Could you restate all of the records below exactly, with the pictures left out?

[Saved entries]

========

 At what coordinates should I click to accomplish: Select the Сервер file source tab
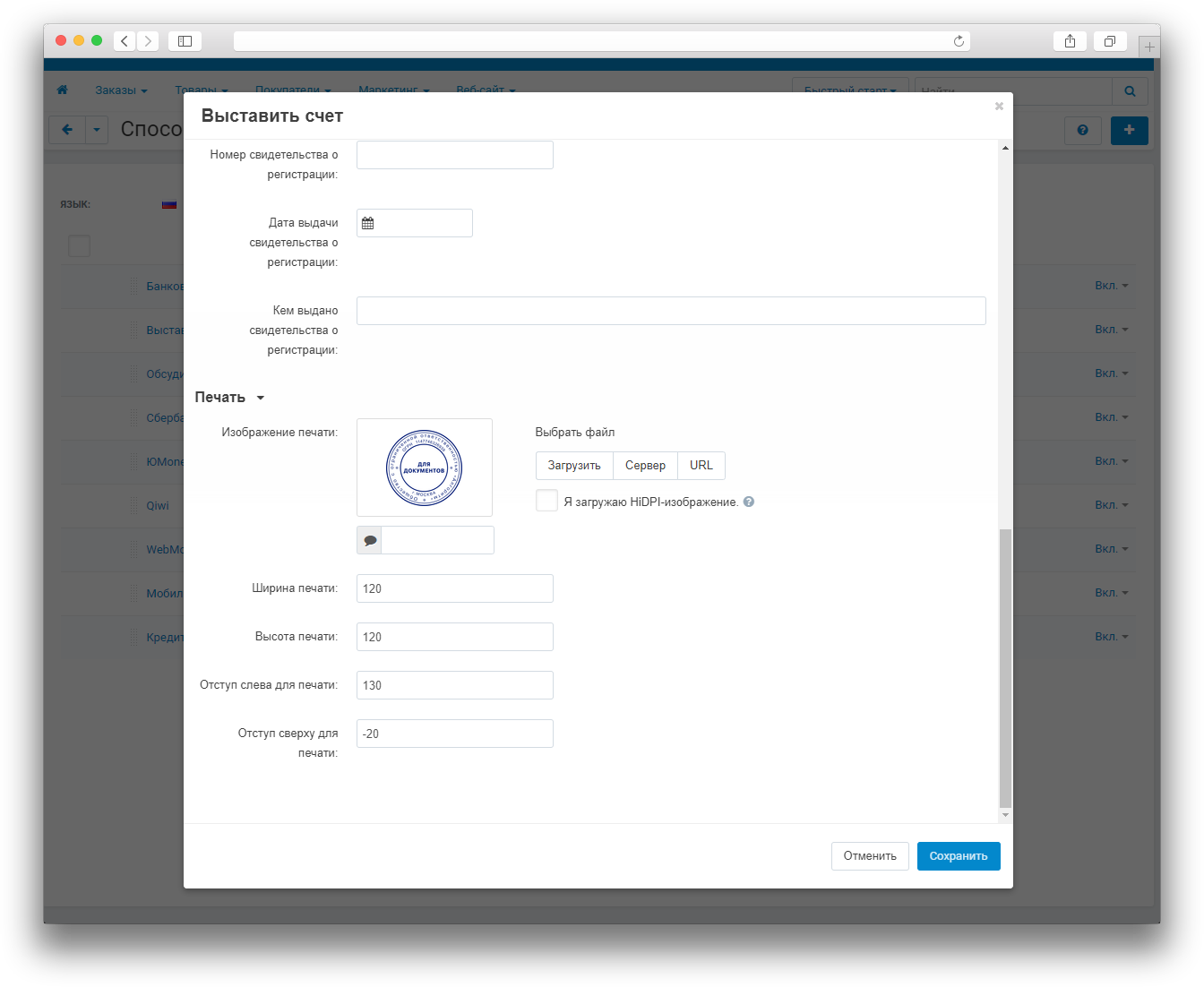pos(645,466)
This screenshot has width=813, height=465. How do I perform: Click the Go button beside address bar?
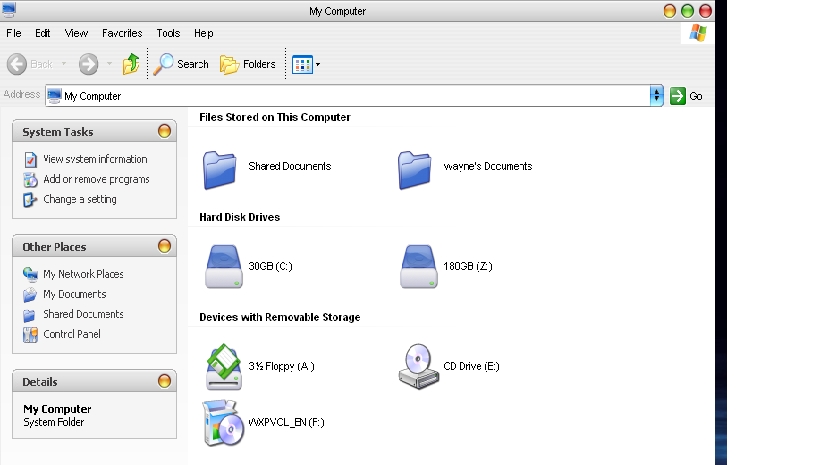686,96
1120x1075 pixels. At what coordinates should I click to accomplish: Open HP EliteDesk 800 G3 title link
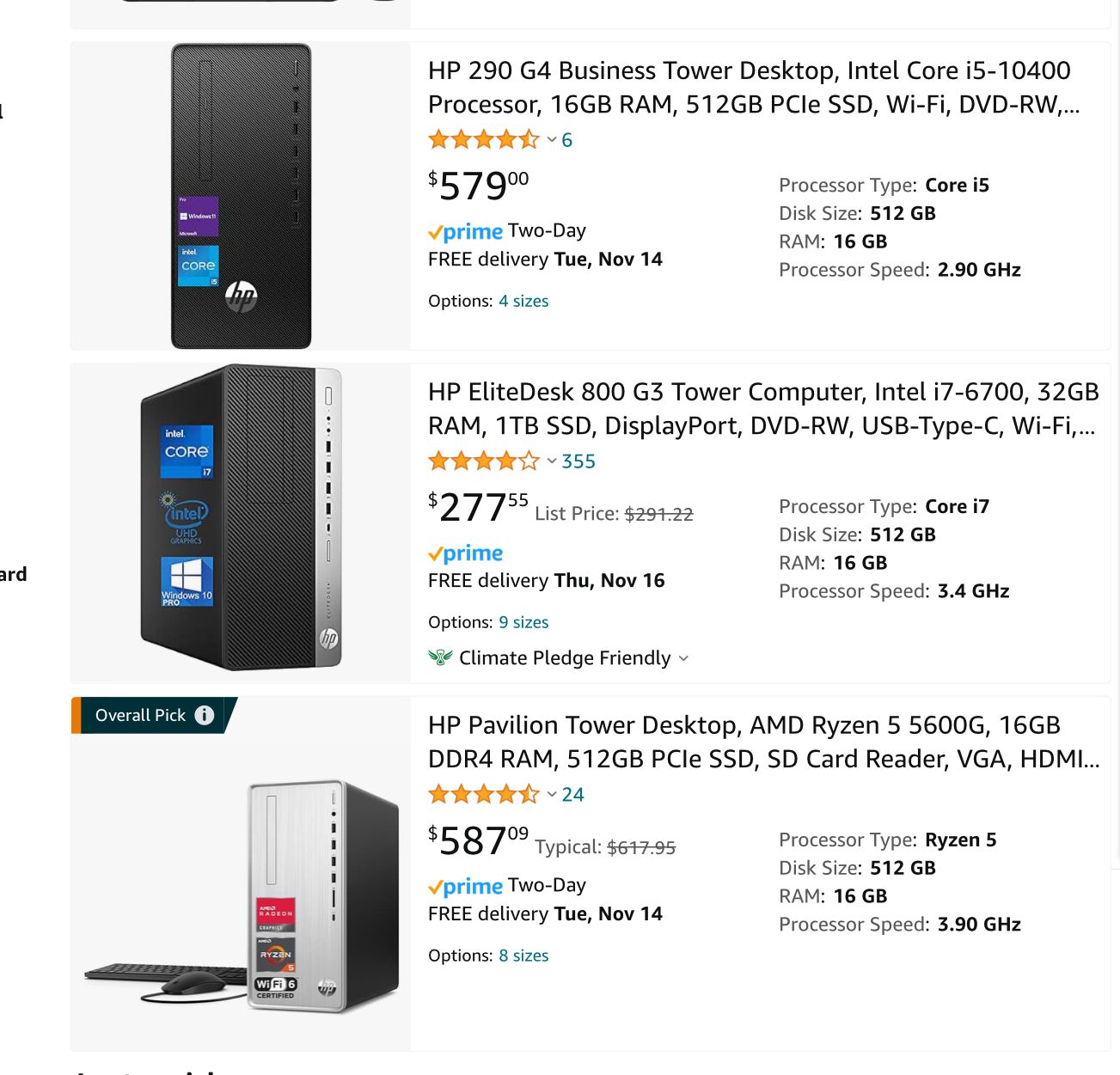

========

Output of the task
 At what coordinates should I click to accomplish: Select the Сервер file source tab
pos(645,466)
This screenshot has width=813, height=465. How do I perform: Click the Go button beside address bar?
686,96
1120x1075 pixels. At what coordinates should I click to accomplish: Open HP EliteDesk 800 G3 title link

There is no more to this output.